Pick out every line below that contains the string "width", and copy each one. Case counts.
━━━ DATA PROVIDED
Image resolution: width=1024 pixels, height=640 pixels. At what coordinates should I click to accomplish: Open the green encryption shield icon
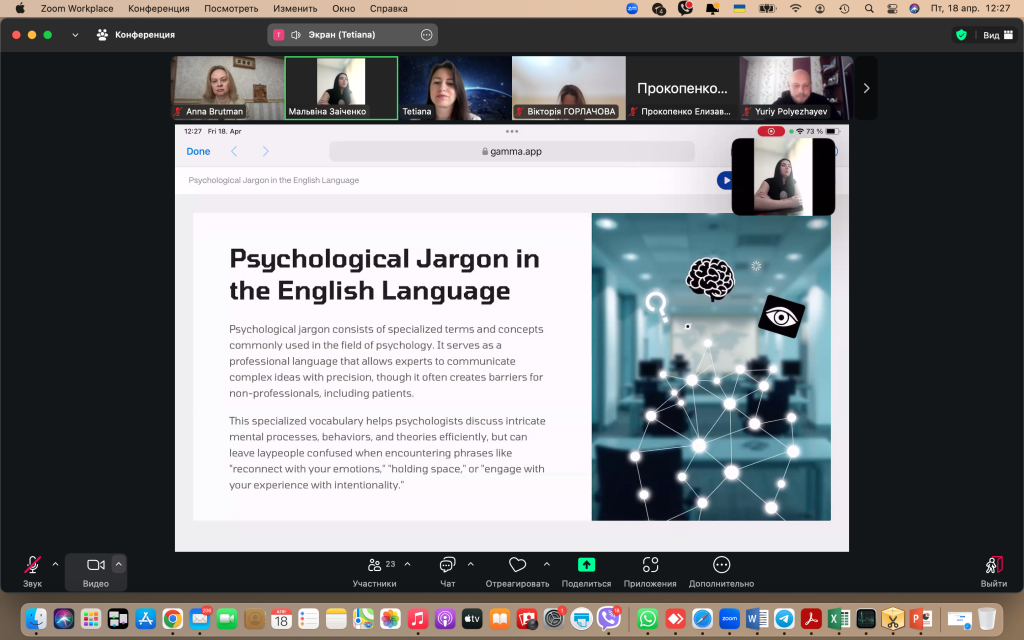coord(961,34)
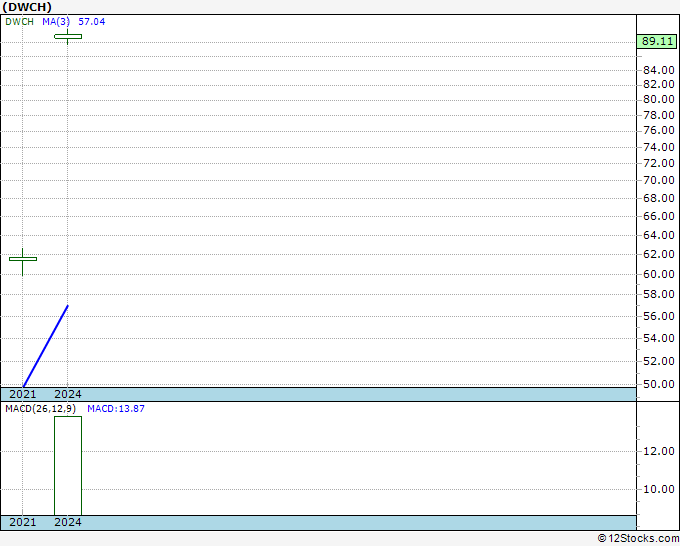Click the MACD:13.87 value label

116,410
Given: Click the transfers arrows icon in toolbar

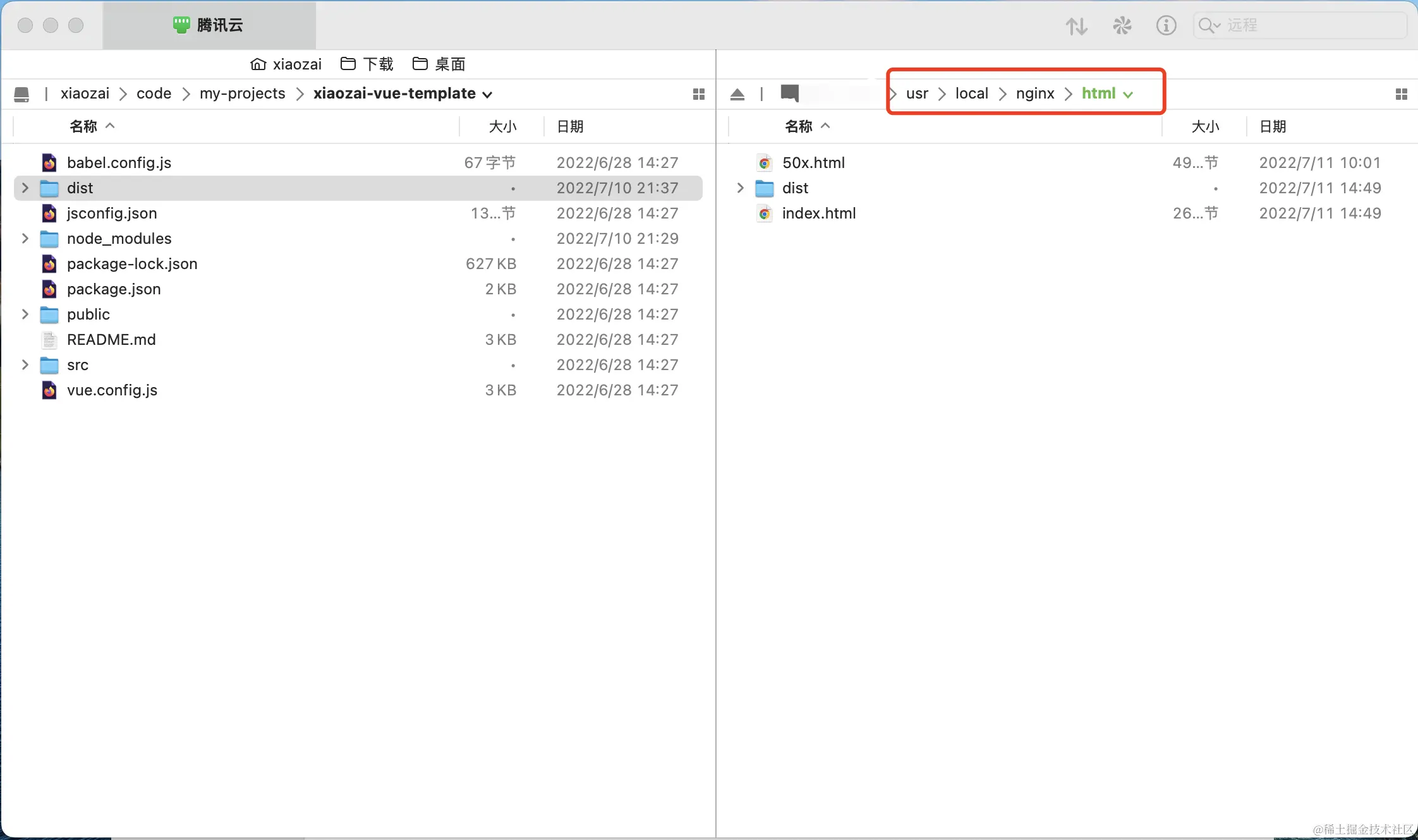Looking at the screenshot, I should (1077, 26).
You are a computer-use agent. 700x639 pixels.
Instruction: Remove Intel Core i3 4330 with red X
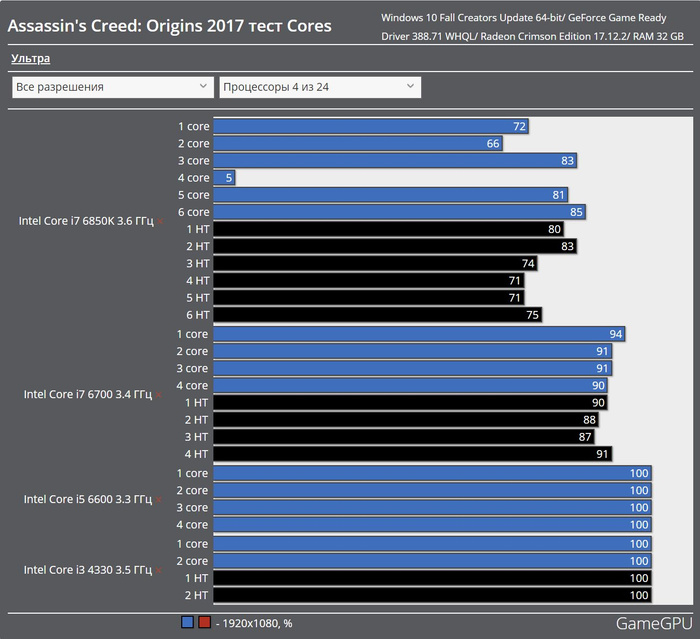pos(159,571)
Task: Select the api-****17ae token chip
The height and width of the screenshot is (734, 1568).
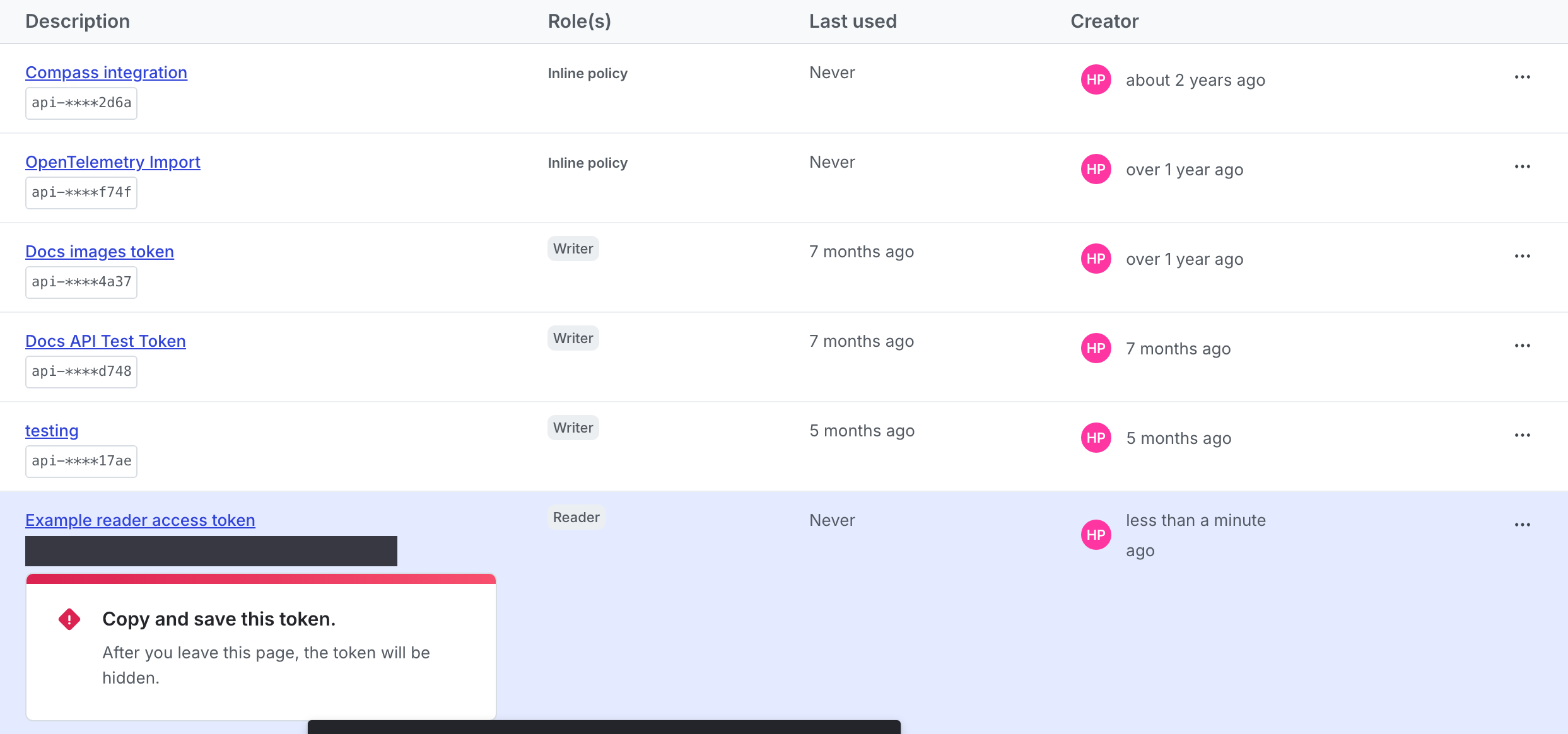Action: pos(81,461)
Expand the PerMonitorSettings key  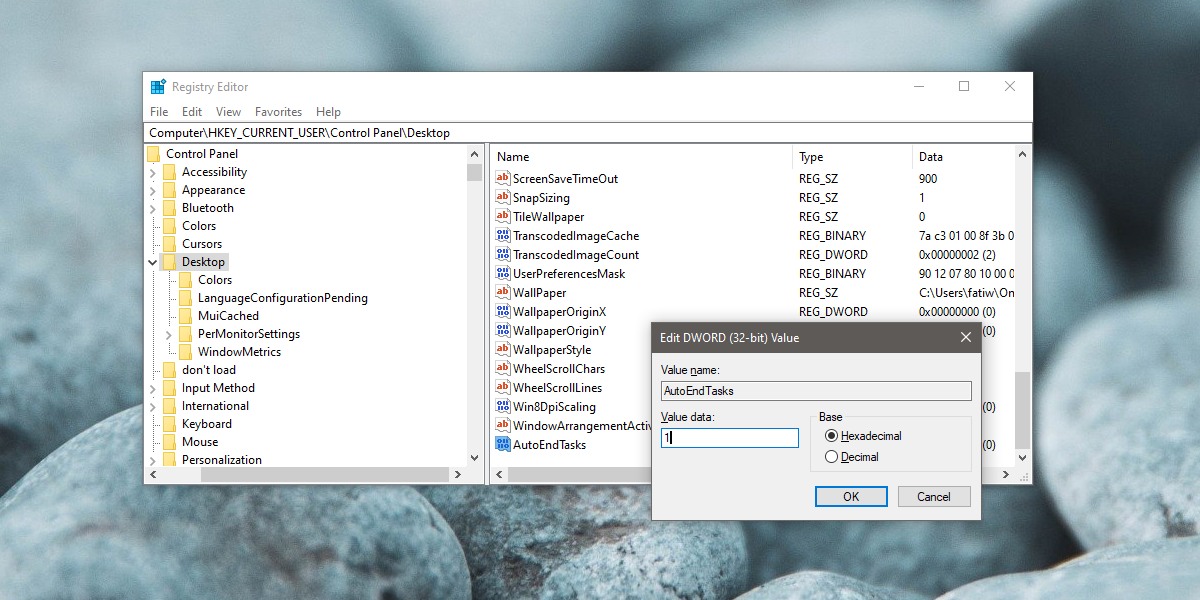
━━━━━━
■ WRITTEN SOLUTION ■
Image resolution: width=1024 pixels, height=640 pixels. At what coordinates should I click to accomplish: Open the green encryption shield icon
The height and width of the screenshot is (734, 1568).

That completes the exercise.